Work instructions: Pictures are to be left out, and only the lines from the one containing "1316x919 pixels." through the last line of the data are to be returned exactly.
[Provided information — start]
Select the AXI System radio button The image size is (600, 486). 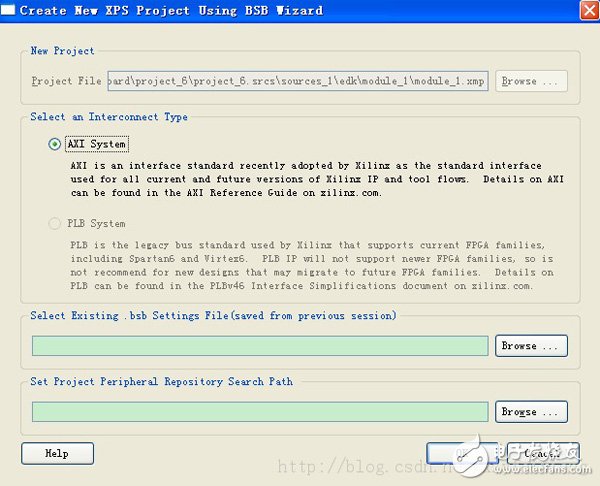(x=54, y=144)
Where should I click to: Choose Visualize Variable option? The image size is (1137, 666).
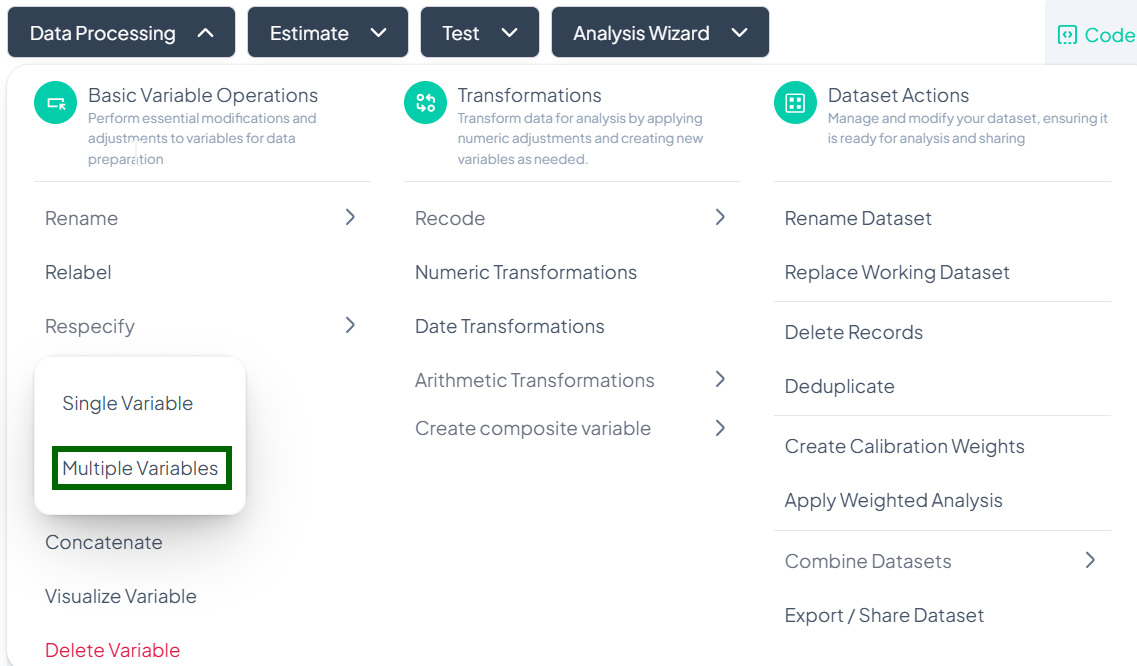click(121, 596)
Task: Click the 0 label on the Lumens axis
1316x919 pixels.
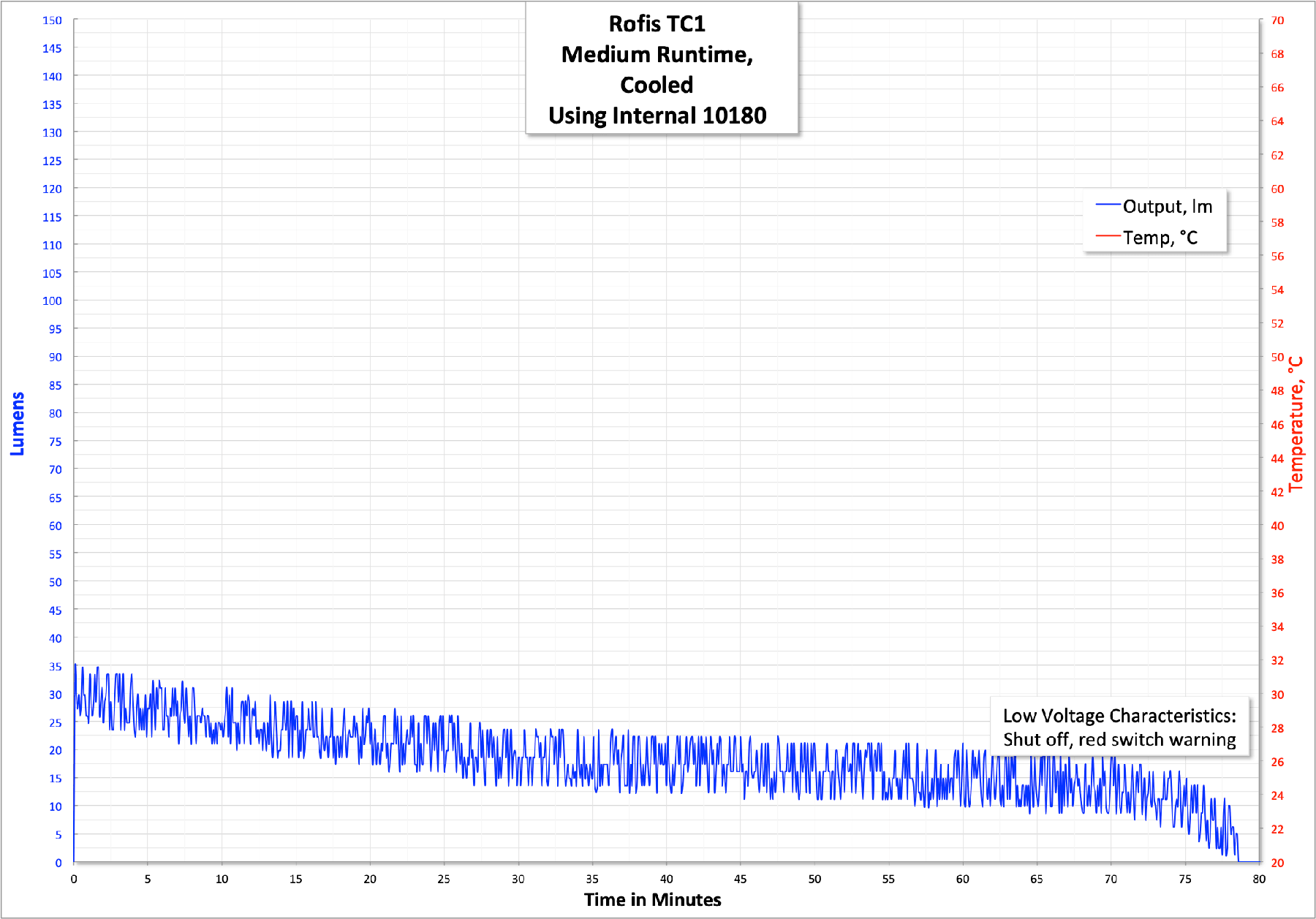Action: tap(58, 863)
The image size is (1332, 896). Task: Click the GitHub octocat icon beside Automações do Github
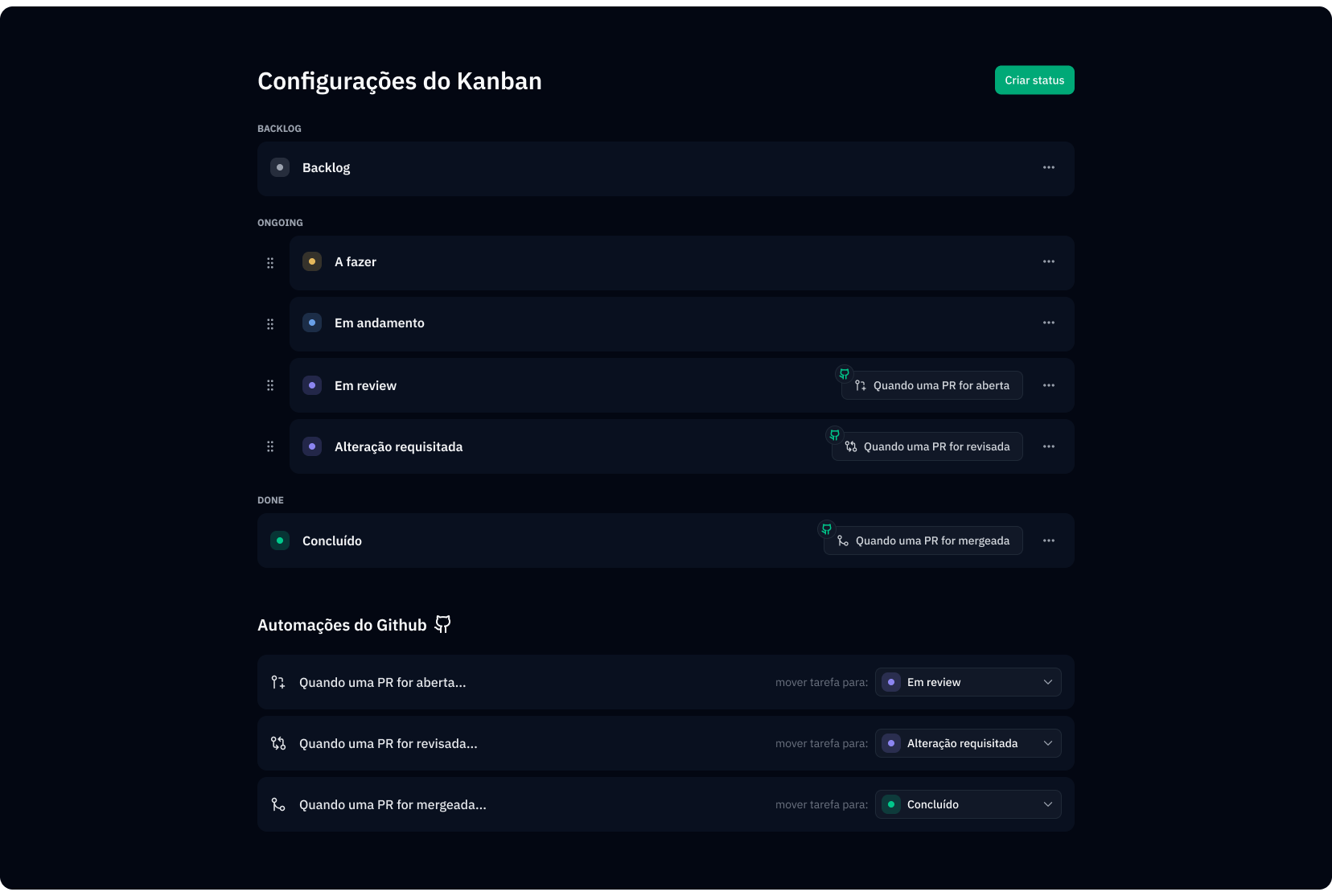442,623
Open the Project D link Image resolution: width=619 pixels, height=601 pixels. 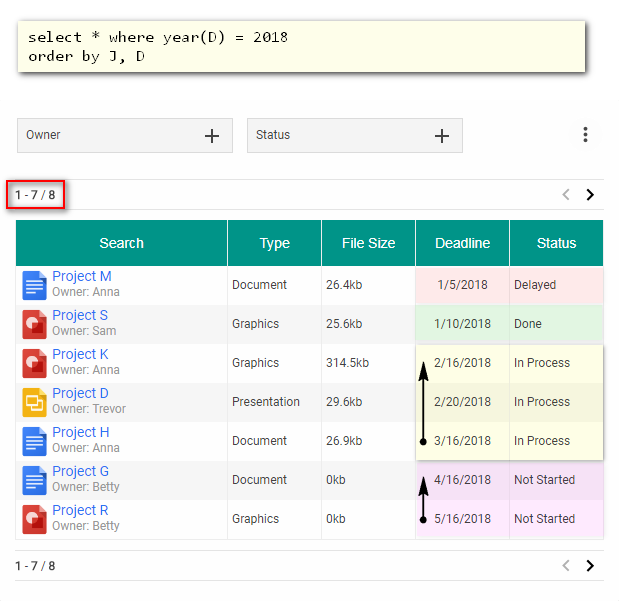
[Provided information — finish]
Response:
1316x919 pixels.
Action: tap(58, 863)
The image size is (1332, 896). Task: Click the GitHub octocat icon beside Automações do Github
442,623
Open the Project D link Image resolution: width=619 pixels, height=601 pixels. 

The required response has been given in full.